Być może spoglądają w niebo. O tam, widzisz? Jeden z nich krzyczy… A my nie możemy dosłyszeć słów. Być może przygotowują się, by zostawić wszystko, co do nich należy. Być może zaczynają, powoli i tak naprawdę zaczynają wierzyć…

Autor: Narien
Gdzie: W terenie
Kiedy: odwołane
Klimat: apokaliptyczny
Realia: Bretońska wioska w 999 roku
Ilość miejsc: ok. 12
Zapisy: Koncept postaci, do 20 stycznia, na narien@larpownia.pl
Wprowadzenie:

Anno Domini 999, ostatni dzień ostatniego miesiąca roku. Zima w środku Europy, niewielka osada w cieniu góry. Wygląda to jak mrowisko, kiedy ludzie biegają w kółko, zbierają dobytek, żywność, dzieci. Widzimy ich twarze – bogate, biedne, stare, tłuste, obłąkane.
Ten mężczyzna jest lekarzem. Wszystkie jego długi poszły w niepamięć. Ten jest rolnikiem. Ta kobieta była w więzieniu, w wiosce: zamordowała męża, ponieważ ją bił. Została uwolniona przez dziedzica i księdza. Powiedzieli jej: „Ostatniego dnia wszyscy musimy odpowiedzieć przed wyższym sędzią.”
Niektórzy stoją i drwią, a potem pod wpływem reszty również zaczynają się przejmować, z całkowitą pewnością, że to w końcu się dzieje. Że to nadchodzi.
Znikają w tumanie śniegu opuszczając osadę, która pokryta śniegiem z wysokości wygląda jak makieta.
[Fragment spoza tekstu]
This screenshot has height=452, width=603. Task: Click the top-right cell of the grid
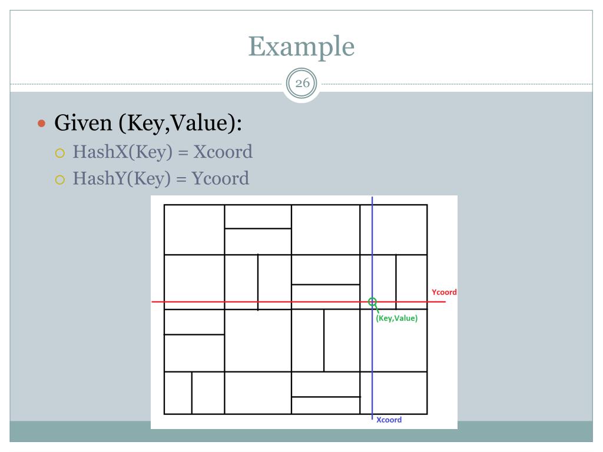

Jak zabawka. Mógłbyś ją zgnieść ręką.
Kręcą się w kółko, w śniegu. Płacze dziecko, jego matka coś mu nuci, mówi, żeby się nie bało. Nadchodzą aniołowie, śpiewa. Wszystko jest w porządku. Jej mąż obejmuje ją i dołącza do procesji. W wsi pijany kaleka krzyczy pośród śnieżycy, która smuży w ciemnościach, zaciera kontury, kłuje ich w dłonie i twarze.
I zapytaj sam siebie: jeśli oni wiedzą, że nadchodzi koniec, że ich świat zbliża się do kresu, dlaczego to robią? Dlaczego wciąż krzyczą, i śpiewają, i żyją, i żartują, i czekają?
Kierują się na górę ponad wioską, żeby tam czekać na koniec świata.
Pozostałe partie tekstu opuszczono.